WHAT TO WORK ON
Look through the entries that follow and count the lines with the word "above". The reply is that number alone.

Source data:
★ ★ ★ ★ ★

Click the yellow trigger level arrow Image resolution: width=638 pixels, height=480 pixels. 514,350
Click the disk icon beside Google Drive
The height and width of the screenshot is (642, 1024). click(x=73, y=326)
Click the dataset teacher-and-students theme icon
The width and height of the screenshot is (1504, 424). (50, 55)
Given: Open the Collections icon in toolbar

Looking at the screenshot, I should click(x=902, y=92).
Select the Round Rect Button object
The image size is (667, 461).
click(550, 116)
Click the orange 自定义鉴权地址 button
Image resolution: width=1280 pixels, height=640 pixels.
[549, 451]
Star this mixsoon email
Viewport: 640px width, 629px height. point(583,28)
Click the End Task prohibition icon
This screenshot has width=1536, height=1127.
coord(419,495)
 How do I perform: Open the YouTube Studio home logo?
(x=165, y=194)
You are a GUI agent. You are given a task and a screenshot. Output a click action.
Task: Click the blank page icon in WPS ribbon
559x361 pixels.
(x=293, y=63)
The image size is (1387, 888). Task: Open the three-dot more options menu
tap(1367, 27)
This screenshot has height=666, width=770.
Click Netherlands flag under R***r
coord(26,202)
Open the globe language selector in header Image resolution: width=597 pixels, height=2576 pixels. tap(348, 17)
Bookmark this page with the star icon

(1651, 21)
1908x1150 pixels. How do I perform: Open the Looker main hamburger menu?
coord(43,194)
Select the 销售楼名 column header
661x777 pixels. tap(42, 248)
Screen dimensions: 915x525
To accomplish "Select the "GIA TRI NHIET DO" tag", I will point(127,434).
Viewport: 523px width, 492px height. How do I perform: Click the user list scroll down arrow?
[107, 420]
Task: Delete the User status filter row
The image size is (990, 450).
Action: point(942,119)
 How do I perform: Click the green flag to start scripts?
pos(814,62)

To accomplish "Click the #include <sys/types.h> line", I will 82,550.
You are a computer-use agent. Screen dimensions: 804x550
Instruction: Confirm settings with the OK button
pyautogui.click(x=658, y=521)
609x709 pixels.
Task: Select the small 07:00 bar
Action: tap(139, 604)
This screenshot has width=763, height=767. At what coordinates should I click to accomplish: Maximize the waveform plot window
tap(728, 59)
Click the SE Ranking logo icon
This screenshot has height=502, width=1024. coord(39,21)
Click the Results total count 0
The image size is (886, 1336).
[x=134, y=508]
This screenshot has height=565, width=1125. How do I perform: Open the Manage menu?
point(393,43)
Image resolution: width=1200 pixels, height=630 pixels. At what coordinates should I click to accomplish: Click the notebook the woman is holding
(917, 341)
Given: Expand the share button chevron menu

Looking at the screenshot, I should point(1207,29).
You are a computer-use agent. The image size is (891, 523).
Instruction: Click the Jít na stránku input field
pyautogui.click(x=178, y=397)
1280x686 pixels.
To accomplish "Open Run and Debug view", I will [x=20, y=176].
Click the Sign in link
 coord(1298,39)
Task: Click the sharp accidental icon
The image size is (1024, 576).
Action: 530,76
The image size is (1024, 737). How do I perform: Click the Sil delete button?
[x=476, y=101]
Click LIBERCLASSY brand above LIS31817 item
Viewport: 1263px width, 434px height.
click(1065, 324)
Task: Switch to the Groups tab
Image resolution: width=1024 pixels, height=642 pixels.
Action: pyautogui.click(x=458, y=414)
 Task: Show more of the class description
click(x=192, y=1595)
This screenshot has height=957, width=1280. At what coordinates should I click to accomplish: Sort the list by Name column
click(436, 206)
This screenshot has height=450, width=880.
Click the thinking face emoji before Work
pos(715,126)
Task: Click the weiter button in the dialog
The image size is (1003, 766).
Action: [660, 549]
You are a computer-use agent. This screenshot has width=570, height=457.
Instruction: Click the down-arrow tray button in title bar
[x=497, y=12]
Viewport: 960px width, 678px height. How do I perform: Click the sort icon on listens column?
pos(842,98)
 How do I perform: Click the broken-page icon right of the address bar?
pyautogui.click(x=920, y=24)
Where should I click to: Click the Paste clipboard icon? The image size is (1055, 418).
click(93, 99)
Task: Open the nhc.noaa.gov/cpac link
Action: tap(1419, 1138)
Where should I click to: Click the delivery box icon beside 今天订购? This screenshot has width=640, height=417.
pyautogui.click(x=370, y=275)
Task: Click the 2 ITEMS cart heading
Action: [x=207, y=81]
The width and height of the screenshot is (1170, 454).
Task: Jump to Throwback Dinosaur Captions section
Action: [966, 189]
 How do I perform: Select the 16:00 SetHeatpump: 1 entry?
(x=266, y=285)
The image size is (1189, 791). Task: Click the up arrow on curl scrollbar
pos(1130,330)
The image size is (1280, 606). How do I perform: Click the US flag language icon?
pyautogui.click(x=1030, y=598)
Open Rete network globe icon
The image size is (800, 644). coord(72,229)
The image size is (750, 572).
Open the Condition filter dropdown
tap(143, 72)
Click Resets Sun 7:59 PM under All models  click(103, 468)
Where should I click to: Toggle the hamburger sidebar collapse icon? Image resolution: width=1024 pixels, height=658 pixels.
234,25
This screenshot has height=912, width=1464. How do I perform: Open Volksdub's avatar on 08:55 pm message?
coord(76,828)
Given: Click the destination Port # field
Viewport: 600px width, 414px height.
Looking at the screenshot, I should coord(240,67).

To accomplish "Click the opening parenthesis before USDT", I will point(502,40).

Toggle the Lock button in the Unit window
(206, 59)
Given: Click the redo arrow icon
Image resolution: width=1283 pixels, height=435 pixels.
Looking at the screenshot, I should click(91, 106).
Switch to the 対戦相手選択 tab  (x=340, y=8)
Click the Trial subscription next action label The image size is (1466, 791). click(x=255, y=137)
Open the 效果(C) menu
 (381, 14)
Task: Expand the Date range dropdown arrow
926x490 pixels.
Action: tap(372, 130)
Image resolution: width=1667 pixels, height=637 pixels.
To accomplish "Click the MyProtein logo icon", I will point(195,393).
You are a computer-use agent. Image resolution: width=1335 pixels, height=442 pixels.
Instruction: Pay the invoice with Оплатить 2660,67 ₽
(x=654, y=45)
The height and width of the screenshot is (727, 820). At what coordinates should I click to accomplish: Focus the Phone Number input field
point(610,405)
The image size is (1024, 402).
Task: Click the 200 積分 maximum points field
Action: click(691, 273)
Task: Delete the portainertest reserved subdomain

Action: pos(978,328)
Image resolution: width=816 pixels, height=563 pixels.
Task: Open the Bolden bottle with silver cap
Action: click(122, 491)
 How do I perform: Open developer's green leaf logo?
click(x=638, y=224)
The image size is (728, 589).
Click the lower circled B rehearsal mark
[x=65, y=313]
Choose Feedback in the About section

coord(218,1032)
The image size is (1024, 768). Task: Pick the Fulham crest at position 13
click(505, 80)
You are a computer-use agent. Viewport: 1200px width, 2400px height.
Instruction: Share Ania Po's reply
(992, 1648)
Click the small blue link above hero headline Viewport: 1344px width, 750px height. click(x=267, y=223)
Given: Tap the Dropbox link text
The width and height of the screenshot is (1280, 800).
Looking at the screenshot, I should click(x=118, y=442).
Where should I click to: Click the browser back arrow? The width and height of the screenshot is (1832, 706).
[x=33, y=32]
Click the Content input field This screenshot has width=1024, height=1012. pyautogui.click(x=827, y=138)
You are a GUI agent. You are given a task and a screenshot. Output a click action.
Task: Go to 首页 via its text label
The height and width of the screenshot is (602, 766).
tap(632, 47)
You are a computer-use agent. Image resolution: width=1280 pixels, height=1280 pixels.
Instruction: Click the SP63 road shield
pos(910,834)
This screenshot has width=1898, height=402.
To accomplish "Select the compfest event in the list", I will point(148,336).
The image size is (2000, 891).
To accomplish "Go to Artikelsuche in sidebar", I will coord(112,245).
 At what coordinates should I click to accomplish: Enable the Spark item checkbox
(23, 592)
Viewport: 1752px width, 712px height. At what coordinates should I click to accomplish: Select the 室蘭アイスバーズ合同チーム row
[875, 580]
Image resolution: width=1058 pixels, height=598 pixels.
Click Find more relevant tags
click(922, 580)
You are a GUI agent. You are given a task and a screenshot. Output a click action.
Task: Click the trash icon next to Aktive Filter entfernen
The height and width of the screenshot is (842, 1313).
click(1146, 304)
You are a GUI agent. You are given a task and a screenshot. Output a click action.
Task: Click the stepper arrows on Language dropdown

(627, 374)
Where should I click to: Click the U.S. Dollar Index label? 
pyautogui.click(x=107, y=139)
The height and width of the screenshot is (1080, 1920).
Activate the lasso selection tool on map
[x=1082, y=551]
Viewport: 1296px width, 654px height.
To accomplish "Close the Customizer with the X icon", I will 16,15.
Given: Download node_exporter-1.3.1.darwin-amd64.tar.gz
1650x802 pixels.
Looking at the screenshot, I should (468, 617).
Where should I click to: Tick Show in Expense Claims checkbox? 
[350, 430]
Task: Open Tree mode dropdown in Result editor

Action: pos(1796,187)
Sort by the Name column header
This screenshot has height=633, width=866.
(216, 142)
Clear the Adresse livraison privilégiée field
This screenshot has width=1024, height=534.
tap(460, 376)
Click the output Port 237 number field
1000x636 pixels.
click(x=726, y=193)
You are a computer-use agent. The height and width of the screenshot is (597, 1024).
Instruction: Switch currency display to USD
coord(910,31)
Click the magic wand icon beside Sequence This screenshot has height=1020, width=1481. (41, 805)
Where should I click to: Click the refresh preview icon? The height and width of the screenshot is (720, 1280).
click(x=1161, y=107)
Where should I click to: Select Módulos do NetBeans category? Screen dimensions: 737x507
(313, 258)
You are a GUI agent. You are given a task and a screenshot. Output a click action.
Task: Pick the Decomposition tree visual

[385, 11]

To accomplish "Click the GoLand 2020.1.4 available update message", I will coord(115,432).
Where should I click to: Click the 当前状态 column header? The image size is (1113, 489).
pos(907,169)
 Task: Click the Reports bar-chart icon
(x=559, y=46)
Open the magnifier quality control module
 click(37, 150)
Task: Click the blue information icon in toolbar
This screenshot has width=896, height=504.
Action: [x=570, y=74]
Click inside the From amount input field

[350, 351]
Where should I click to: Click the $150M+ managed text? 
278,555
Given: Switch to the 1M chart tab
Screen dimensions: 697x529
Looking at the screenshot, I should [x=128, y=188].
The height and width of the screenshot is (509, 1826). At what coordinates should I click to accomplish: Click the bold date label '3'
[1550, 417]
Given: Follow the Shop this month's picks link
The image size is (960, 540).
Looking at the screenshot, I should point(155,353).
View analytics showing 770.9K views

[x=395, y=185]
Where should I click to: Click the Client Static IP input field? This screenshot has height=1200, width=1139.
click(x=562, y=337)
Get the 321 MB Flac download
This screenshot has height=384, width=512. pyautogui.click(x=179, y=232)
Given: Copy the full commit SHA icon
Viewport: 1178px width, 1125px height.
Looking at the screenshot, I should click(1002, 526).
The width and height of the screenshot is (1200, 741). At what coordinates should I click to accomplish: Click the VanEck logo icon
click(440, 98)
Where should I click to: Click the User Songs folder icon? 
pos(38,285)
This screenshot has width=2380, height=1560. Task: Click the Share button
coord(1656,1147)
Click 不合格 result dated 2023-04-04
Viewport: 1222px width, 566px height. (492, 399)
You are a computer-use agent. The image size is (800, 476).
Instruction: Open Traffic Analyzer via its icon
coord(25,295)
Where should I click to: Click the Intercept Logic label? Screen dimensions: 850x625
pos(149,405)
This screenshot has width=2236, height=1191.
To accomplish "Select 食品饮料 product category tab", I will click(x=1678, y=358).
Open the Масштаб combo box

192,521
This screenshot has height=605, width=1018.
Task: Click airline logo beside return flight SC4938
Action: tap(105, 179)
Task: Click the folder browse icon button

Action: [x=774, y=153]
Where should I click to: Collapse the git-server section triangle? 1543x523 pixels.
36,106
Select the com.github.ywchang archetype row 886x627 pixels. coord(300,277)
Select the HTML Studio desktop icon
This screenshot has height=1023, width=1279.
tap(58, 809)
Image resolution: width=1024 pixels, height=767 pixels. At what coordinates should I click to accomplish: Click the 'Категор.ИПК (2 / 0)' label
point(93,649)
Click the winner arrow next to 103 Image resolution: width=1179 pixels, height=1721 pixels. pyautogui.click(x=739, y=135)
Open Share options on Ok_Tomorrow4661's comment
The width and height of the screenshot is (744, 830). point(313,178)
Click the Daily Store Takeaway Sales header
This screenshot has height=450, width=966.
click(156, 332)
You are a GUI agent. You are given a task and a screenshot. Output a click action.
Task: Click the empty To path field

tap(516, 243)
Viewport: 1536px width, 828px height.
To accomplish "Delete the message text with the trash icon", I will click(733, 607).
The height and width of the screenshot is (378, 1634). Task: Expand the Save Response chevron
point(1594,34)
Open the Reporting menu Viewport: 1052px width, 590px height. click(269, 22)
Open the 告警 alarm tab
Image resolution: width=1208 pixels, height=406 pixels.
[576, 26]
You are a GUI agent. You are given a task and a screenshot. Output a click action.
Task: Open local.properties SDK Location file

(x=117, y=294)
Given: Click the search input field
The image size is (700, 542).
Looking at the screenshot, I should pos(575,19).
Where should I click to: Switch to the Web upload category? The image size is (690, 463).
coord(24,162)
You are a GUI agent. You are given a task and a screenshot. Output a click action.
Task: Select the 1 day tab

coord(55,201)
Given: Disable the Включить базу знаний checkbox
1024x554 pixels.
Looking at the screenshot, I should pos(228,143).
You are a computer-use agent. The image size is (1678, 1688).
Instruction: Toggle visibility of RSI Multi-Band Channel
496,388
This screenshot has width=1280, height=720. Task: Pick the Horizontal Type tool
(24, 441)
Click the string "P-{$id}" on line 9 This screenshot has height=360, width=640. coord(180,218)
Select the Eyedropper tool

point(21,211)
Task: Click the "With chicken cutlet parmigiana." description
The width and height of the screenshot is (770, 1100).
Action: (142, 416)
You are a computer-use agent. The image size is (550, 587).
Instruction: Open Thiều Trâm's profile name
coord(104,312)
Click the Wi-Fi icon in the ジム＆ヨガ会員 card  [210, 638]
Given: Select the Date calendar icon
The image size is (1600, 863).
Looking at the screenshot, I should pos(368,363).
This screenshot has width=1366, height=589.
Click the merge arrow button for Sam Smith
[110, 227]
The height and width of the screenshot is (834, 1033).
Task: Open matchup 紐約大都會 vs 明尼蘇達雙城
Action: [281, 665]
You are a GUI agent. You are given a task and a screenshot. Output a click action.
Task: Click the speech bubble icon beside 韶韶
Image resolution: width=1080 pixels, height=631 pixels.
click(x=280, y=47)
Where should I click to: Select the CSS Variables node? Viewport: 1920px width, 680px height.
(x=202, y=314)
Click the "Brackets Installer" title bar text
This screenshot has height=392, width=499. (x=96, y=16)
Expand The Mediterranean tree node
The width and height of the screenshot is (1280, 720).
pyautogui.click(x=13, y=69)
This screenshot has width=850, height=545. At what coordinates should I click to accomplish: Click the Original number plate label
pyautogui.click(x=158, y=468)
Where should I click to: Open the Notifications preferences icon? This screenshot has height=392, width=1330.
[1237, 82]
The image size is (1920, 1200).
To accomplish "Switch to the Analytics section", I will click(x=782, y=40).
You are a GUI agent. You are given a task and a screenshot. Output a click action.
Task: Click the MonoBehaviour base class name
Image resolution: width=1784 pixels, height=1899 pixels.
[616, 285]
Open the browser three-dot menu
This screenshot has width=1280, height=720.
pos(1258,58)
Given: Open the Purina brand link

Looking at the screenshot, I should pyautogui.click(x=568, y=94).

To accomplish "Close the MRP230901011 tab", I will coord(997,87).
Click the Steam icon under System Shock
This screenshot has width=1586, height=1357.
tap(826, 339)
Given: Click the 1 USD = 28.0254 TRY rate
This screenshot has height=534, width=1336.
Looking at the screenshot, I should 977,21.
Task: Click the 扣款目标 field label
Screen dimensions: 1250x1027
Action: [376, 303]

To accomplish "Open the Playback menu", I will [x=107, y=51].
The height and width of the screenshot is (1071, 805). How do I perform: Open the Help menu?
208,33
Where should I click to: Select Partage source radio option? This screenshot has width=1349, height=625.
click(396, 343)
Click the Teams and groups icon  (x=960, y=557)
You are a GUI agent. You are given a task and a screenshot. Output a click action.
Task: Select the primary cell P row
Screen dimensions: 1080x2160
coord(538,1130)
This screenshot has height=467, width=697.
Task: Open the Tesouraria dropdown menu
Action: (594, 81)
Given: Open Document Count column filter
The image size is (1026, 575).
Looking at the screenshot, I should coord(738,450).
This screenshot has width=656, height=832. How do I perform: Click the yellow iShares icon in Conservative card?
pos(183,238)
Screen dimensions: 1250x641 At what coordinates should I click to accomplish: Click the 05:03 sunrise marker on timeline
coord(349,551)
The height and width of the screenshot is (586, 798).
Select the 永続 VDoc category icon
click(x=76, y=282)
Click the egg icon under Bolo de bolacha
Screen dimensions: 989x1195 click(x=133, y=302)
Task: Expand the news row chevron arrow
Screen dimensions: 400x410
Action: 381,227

★ ★ ★ ★ ★

RESPONSE TO THE EXERCISE
2